Between a rock and a mountain of debt
By MK McGrath
Art yet unknown
Throughout university, a first has dangled above us all like an omniscient promise that your 17 years of Education will, at last, reap its rewards. A first, for those without a trust fund, seemed like the golden ticket handed to Charlie just prior to his inheritance earned through his meekness in a series of bizarre trials. Or so I thought...
I have just graduated and, as you may be able to tell from my embittered tone, I did get a first. University was tough, every year I would have to miraculously find £1000 to move into a new dump where I would freeze during winter, sweat during the summer and ultimately use as an inexplicable middle-world between the library and my job. On top of this, my pitiable minimum loan decided on my father's income (one which would have to last six children, two of which were partially disabled), would have to stretch through TFL's ever increasing travel fees and Lidl's life-saving cheap bags of rice. But I always thought it was worth it: I loved education. I even wanted to become a lecturer myself. The reality, however, has since put me off the idea, a question I would often ask those who were kind enough to share their career paths is, 'But did you have to keep up a bar job alongside?' and the answer I often received was, 'Um...Well, no. I was fortunate enough to have my parents support me'.
I always watched their faces grow a little embarrassed as if before I had even expressed it, my question had revealed my fate would not be the same. So, it's been 8 months since I graduated and where do I find myself now?

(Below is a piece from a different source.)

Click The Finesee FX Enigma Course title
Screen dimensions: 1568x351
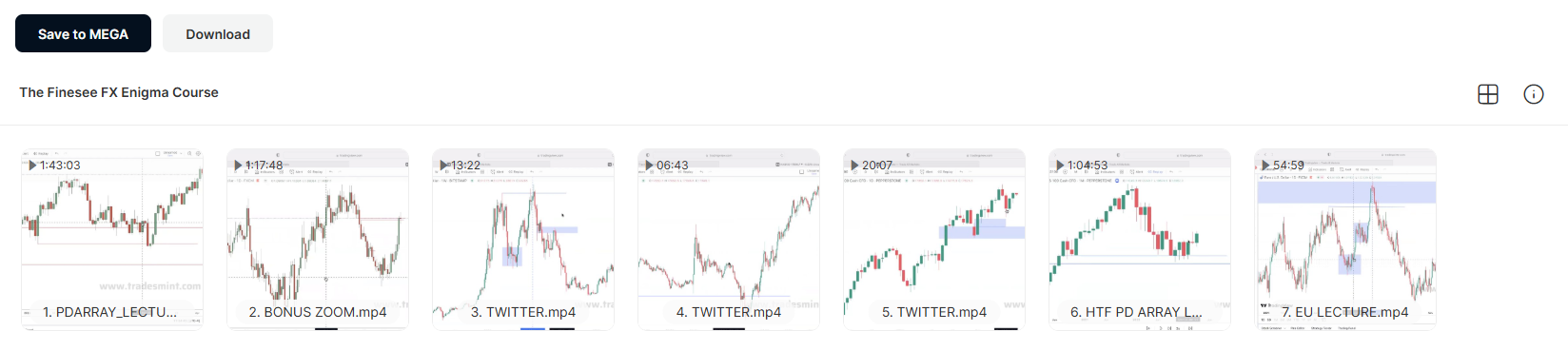[119, 92]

"Work hard, receive nothing unless your daddy or mumma can help"
Entirely jobless, verging on homelessness and with a persistent court summons from Southwark Council demanding I pay a bill that I've repeatedly reminded them is not mine to pay. It leaves you in a bit of a funny place. I'm very fortunate to have a wonderful girlfriend and friends that keep me from the ever-luring possibility of slipping into a hopeless depression but I have no doubt that if things don't change it will, of course, come for me too.

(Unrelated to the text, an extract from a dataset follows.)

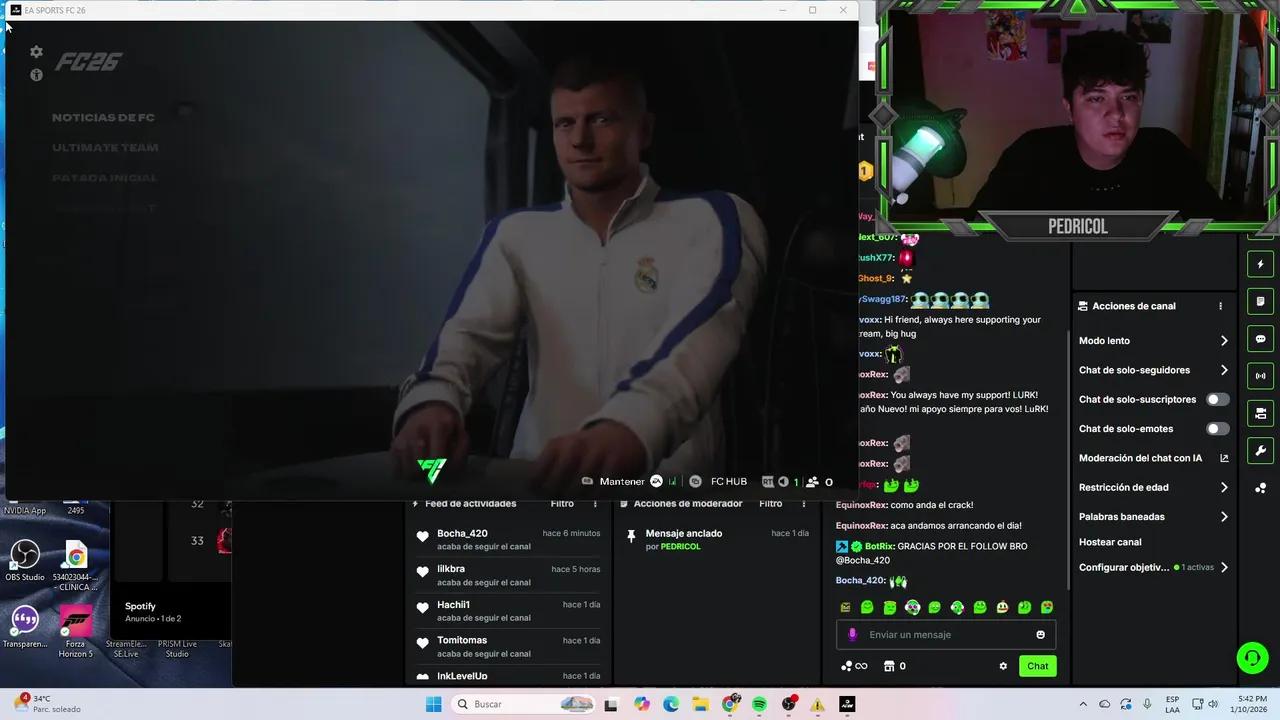Viewport: 1280px width, 720px height.
Task: Click the green Chat button
Action: pos(1037,666)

Perhaps you dislike my tone, I guess I come across a bit entitled, and really, I wish my bank account matched my phrasing for otherwise I wouldn't be this moaning, petulant graduate at all.
Yes, it isn't a great situation. But it is one that thousands if not most graduates are going through, the court summons perhaps aside. There is something about being terrified after the fairyland promises of Capitalist slogans fall apart; "work hard, receive nothing unless your daddy or mumma can help" isn't as catchy. Your fear is persistently in the pit of your stomach, how will I pay rent, how will I buy food, how can I go to an interview if I can't afford the travel? The right clothes? And dear god, what about council tax? It churns like you've had a bender based on doing shots of pure acid and Barry Scott's best. But hey, with grades like mine, what's there to whinge about?